== Exercise input ==
----------------------------------------
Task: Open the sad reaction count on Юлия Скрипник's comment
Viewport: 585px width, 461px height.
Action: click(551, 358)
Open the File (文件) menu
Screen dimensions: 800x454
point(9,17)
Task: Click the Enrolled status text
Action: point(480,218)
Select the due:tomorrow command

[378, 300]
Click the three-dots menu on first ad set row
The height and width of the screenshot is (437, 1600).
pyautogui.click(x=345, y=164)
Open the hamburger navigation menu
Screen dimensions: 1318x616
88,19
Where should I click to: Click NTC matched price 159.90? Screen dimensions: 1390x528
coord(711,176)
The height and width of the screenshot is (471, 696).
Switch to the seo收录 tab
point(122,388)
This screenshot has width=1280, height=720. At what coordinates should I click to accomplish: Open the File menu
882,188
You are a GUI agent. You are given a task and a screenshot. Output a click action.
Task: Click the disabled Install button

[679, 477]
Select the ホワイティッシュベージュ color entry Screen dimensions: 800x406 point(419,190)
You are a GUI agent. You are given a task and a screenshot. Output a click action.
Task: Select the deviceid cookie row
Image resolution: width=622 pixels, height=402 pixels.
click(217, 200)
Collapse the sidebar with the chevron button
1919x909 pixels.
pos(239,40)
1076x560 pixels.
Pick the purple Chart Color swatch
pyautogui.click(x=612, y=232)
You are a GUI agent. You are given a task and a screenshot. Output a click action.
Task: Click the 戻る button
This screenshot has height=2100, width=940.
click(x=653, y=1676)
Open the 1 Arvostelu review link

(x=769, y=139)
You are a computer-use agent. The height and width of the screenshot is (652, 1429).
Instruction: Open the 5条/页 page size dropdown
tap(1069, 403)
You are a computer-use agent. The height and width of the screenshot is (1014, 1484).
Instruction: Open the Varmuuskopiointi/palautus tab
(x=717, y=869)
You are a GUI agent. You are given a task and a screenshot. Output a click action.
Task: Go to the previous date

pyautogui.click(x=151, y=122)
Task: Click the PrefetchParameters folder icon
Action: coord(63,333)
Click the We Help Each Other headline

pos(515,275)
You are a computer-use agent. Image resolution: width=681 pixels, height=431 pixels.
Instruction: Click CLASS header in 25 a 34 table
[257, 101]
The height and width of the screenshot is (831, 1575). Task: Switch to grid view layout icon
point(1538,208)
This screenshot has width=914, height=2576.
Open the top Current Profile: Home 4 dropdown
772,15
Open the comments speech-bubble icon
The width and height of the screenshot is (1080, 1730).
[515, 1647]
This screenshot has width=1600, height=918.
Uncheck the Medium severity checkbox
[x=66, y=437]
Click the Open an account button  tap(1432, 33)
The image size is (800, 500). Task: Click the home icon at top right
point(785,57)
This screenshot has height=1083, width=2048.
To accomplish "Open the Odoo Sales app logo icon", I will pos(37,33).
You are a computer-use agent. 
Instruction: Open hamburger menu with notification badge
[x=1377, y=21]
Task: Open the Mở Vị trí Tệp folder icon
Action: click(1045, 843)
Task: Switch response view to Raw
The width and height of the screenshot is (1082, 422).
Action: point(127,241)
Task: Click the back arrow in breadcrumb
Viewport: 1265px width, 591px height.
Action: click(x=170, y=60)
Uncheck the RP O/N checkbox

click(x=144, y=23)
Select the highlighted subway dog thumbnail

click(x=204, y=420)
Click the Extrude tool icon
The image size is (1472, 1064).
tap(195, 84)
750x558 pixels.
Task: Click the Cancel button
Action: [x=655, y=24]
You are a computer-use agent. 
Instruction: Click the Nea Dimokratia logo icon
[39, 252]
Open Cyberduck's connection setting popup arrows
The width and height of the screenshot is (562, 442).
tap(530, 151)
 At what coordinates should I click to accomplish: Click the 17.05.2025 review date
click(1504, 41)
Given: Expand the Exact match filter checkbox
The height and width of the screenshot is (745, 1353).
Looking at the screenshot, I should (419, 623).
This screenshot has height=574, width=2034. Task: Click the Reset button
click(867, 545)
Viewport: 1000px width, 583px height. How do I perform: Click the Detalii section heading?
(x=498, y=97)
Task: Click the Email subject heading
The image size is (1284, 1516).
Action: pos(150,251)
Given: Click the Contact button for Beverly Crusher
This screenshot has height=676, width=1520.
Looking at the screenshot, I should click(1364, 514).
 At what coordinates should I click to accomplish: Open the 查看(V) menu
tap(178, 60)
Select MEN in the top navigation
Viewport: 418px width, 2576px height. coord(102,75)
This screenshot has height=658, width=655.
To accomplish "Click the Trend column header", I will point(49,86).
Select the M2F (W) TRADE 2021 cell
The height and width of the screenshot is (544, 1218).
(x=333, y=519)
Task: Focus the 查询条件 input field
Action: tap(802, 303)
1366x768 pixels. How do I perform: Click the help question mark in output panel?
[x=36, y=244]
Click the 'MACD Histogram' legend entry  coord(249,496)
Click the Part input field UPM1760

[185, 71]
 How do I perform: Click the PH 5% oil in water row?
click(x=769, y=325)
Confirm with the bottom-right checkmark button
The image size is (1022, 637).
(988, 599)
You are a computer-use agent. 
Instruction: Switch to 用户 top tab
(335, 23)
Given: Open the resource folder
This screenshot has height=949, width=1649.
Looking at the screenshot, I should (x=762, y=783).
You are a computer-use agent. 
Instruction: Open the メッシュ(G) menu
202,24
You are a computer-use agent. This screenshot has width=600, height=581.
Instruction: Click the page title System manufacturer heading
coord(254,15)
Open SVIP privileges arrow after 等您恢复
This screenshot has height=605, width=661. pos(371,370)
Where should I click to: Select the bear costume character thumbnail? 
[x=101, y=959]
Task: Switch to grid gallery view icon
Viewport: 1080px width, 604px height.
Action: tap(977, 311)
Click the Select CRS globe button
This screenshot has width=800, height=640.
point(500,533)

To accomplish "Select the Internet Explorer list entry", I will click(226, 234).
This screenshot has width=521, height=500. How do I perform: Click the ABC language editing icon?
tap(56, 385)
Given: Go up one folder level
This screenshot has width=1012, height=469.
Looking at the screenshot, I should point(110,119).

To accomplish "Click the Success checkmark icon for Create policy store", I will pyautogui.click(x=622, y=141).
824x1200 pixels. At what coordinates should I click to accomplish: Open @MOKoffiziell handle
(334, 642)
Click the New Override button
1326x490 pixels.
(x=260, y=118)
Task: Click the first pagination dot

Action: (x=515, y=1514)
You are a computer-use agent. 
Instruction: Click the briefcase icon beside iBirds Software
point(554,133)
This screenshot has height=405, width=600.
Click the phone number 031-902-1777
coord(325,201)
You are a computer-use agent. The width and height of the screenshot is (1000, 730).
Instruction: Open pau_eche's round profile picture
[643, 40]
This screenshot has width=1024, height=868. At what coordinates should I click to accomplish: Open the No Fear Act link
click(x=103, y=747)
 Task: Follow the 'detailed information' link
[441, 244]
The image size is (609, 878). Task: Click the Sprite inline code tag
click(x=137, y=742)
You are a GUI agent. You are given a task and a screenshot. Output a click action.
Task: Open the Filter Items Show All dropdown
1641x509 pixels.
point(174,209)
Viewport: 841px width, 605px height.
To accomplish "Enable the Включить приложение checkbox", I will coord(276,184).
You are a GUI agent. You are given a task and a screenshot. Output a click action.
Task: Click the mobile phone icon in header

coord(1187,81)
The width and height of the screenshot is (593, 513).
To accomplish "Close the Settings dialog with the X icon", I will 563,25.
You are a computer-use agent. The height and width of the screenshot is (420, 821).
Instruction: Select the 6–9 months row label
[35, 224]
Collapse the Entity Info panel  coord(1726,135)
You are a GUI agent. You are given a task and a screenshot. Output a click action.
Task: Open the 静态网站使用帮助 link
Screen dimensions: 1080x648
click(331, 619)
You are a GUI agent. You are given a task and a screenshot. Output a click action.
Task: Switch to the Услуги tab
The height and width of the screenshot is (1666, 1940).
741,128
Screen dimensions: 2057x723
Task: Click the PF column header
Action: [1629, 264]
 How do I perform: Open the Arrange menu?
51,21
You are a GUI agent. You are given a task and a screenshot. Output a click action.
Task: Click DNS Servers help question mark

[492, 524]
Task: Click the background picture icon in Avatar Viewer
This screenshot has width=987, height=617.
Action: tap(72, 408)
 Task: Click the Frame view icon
----------------------------------------
== Problem details ==
Provide the count of lines holding the word "entry" in these entries, and no other words.

== Expected answer ==
3